Donald Trump volvió a hacer lo que mejor sabe hacer: convertir un problema complejo en un ultimátum de tres palabras. Esta vez no habló de fentanilo ni de migración. Ahora exige agua. Y lo hizo como quien aprieta un botón de pánico: si México no entrega caudales “inmediatamente”, impondrá un arancel del 5 % a nuestras exportaciones. Un viejo Tratado, una sequía histórica y un mandatario acostumbrado al choque frontal: mala combinación para un país que depende de un 80 % de su comercio exterior con Estados Unidos.
El reclamo gira en torno al Tratado de Aguas de 1944, que durante ocho décadas ha permitido la gestión conjunta de los ríos Bravo y Colorado. México debe pagar su cuota cada ciclo de cinco años. Nada nuevo. Pero Trump sostiene que acumulamos un déficit de 865,000 acre-pies y exige que antes del 31 de diciembre entreguemos 200,000. Para dimensionar: un acre-pie equivale al consumo anual de una familia estadounidense. Es decir, pretende que México envíe agua suficiente para doscientas familias en tres semanas. El discurso es contundente; la realidad, mucho menos obediente.
El volumen exigido tendría que salir del río Conchos, en Chihuahua, una de las zonas más golpeadas por la sequía de 2025. La Boquilla, la presa más emblemática del conflicto, arrastra niveles críticos; incluso los modelos hidrológicos estadounidenses reconocen la gravedad de la sequía en la cuenca mexicana. No se trata de falta de voluntad política: es que el agua, sencillamente, no existe en los volúmenes que Trump demanda.
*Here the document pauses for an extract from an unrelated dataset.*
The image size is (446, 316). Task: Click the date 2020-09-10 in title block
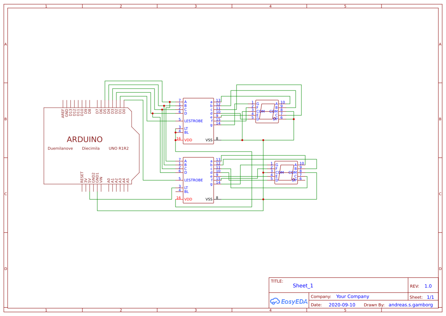pos(343,305)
Y detrás de la exigencia hay un cálculo político. Al enviar más agua hacia el Bravo se afecta directamente a los productores agrícolas mexicanos y se beneficia a los del sur de Texas, quienes siguen siendo parte de la base rural que apoyó el retorno de Trump al poder. Chihuahua ya vivió este choque en 2020, cuando agricultores tomaron la presa La Boquilla para impedir la extracción. Ese episodio, que dejó un muerto, marcó al estado y exhibió cómo el conflicto hídrico puede escalar hasta niveles peligrosos. Lo resintió Javier Corral, lo utilizó César Duarte en su momento y hoy vuelve a agitarse como un fantasma de ingobernabilidad.
El dilema mexicano es crudo: si entregamos el agua, sacrificamos al campo chihuahuense y reavivamos tensiones sociales; si no la entregamos, enfrentamos un arancel del 5 % que pondría en riesgo 46,000 millones de dólares mensuales en exportaciones. Trump ya descubrió hace años que los aranceles funcionan como su navaja suiza política: sirven para presionar, castigar y marcar territorio. En 2019 lo hizo con la migración, recientemente con las medidas de seguridad y el combate al crimen organizado, y ahora lo repite con el agua. Poco importa que el Tratado tenga mecanismos bilaterales de revisión ni que la Comisión Internacional de Límites y Aguas pueda documentar la gravedad de la sequía. Para Trump, el ultimátum es el mensaje.
En este tablero incierto, México necesita una estrategia que combine técnica, diplomacia y firmeza. Todo indica que la presidenta Claudia Sheinbaum sabrá sortear la negociación, no solo para evitar un golpe comercial que afectaría a todo el país, sino para alcanzar un acuerdo que no obligue a Chihuahua a pagar los costos de una sequía que está fuera del control de cualquier gobierno.
México no puede permitir que cada decisión de Washington se convierta en un chantaje con consecuencias internas. Ni el T-MEC ni el Tratado de 1944 fueron diseñados para quedar atrapados en los impulsos de un presidente que gobierna a través de amenazas. Conviene recordar que Estados Unidos también arrastra incumplimientos ambientales y de infraestructura hídrica que forman parte del mismo marco bilateral.
La pregunta de fondo no es si México entregará agua o enfrentará aranceles. La pregunta es si permitiremos que nuestra relación comercial y de seguridad se defina por el ánimo del día en la Casa Blanca. Porque lo que está en juego no es solo un caudal. Es la capacidad de México para no convertir cada gesto de Washington en una crisis nacional.